The chemical reactions affecting both the formation and elimination of sulfur aerosols are not fully understood. It is difficult to estimate accurately, for example, whether the presence of ash and water vapour is important for aerosol formation from volcanic products, and whether high or low atmospheric concentrations of precursor chemicals (such as SO2 and H2S) are optimal for aerosol formation. — Wikipedia
The cooling effect (due to SO2) will be smaller than most volcanoes:
The largest volcanic eruption of the last 500 years, the eruption of Mount Tambora in Indonesia in April 1815 caused the so-called “Year Without a summer” in the following year in many parts of the world. There is a reduction in annual mean surface temperature over the tropics and northern hemisphere by 0.4-0.8°C.
But the Tambora eruption emitted 53-58 terrograms (Tg) of SO2. Satellite measurements of the eruption at HTHH—which has erupted multiple times over the past century—showed that its volcanic ash has reached an altitude of 30 kilometers deep into the stratosphere, with a total mass of only about 0.4 Tg.
….the 1991 explosive eruption of Mount Pinatubo in the Philipines produced a cooling of about 1.1 degree F (0.6 degree C) that lasted for nearly two years. But the ash spewed into the air by Mount Pinatubo contained about 50 times as much sulfur dioxide as the cloud produced by Hunga Tonga.
The usual models of volcanoes have no prior event like Hunga Tonga to use to make predictions from. The cooling effect may well be due to salt or charged particles, and who knows what that water vapor will do up in the Mesosphere?
Commentary from NASA:
This is a preliminary estimate, but we think the amount of energy released by the eruption was equivalent to somewhere between 4 to 18 megatons of TNT,” said Garvin, chief scientist at NASA’s Goddard Space Flight Center. “That number is based on how much was removed, how resistant the rock was, and how high the eruption cloud was blown into the atmosphere at a range of velocities.” The blast released hundreds of times the equivalent mechanical energy of the Hiroshima nuclear explosion. For comparison, scientists estimate Mount St. Helens exploded in 1980 with 24 megatons and Krakatoa burst in 1883 with 200 megatons of energy.
Most Surtseyan style eruptions involve a relatively small amount of water coming into contact with magma. “If there’s just a little water trickling into the magma, it’s like water hitting a hot frying pan. You get a flash of steam and the water burns burn off quickly,” explained Garvin. “What happened on the 15th was really different. We don’t know why — because we don’t have any seismometers on Hunga Tonga-Hunga Ha‘apai — but something must have weakened the hard rock in the foundation and caused a partial collapse of the caldera’s northern rim.
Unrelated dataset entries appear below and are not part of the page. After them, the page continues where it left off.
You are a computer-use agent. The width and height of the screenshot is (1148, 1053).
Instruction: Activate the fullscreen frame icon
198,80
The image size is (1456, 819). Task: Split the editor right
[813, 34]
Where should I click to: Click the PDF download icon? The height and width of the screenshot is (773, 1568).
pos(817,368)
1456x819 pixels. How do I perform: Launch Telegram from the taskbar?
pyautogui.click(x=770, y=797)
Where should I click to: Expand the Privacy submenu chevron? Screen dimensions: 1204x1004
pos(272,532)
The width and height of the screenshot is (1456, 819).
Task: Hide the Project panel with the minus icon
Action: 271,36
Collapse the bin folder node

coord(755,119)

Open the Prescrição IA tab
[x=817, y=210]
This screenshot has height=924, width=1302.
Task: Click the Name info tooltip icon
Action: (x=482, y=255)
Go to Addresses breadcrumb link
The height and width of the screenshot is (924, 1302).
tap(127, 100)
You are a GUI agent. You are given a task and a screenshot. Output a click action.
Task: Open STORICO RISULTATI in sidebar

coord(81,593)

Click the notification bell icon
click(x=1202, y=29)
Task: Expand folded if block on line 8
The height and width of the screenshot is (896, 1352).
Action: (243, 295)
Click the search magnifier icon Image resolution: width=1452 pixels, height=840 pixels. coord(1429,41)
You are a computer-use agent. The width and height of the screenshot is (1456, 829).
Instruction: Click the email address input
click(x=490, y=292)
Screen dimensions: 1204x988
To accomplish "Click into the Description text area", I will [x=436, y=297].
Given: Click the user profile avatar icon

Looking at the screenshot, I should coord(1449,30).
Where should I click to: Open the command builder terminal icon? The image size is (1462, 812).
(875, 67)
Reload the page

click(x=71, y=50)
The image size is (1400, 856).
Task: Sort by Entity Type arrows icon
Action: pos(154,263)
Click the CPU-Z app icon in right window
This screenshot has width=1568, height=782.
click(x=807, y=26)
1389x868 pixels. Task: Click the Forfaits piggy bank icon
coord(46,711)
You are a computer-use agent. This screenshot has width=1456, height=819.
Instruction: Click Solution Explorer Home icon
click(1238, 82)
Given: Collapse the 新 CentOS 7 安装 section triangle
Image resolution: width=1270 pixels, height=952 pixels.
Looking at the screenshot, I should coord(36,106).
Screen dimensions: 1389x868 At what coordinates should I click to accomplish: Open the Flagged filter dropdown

Think of that as the bottom of the pan dropping out, allowing huge amounts of water to rush into an underground magma chamber at very high temperature.”
The temperature or magma usually exceeds 1000 degrees Celsius; seawater is closer to 20°C. The mixing of the two can be incredibly explosive, particularly in the confined space of a magma chamber. “This was not your standard Surtseyan eruption because of the large amount of water that had to be involved,” said Garvin. “In fact, some of my colleagues in volcanology think this type of event deserves its own designation. For now, we’re unofficially calling it an ‘ultra Surtseyan’ eruption.”